What is Cannabinoid Hyperemesis Syndrome?

Cannabinoid hyperemesis syndrome (CHS) is characterized by cyclic nausea, vomiting, abdominal pain, and compulsive warm bathing behaviors. This is most often presented in chronic, long-time cannabis users. This condition was first described less than two decades ago, in 2004 from a case in Australia. Since being described, many more patient’s that had suffered from this condition for many years without any answers have been diagnosed with CHS.

There is no quantitative test for CHS, nor can a person be screened for it. The diagnoses only come after multiple clinical evaluations where no other reason can be given to the cyclic symptoms other than daily cannabis use. According to most studies and case reports, CHS patients all starting using cannabis daily while still in their teenage years.

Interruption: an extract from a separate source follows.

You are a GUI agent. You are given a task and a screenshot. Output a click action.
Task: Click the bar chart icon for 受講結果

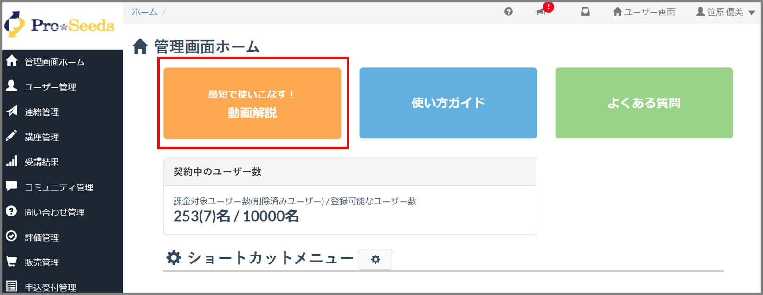pos(12,162)
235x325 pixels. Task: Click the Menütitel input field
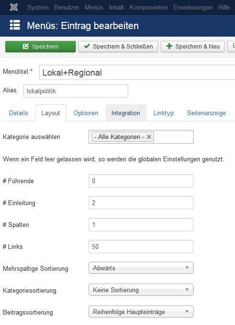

Other risk factors have yet to be identified, but are thought to include amount of cannabis used each day, the method of use, as well as “other confounding medical, psychiatric, ethnic, and socioeconomic conditions.” Essentially, the data is still quite inconclusive, and many more studies are needed.

Who is at risk for CHS?

Since it was first described in 2004, published reports of CHS from around the world have slowly been tricking in. It is unknown at this time exactly how many of the actual cases are covered in these reports, as the description of the syndrome is so new that some doctors and healthcare practitioners would be unfamiliar with the signs and symptoms. However, in a review from 2011 the authors looked into the details of 31 of these publications. According to their data, the vast majority of CHS sufferers were men, at 77%. Most began using cannabis daily as a teenager (average age of 15.9 years). Almost all used cannabis multiple times per day, and for most the symptoms of CHS did not appear until about a decade of daily use (average of 10.2 years).

Most of the sufferers in those studies had experienced CHS for several years without a diagnosis. During presentation to the healthcare facilities, many where given invasive or exploratory procedures including CT scans, colonoscopies, X-rays, and ultrasounds. Those tests cost money and time, and of course yielded no conclusive results.  This leaves sufferers of this syndrome in a state of despair, with an average time from first onset to diagnoses being about 4.5 years.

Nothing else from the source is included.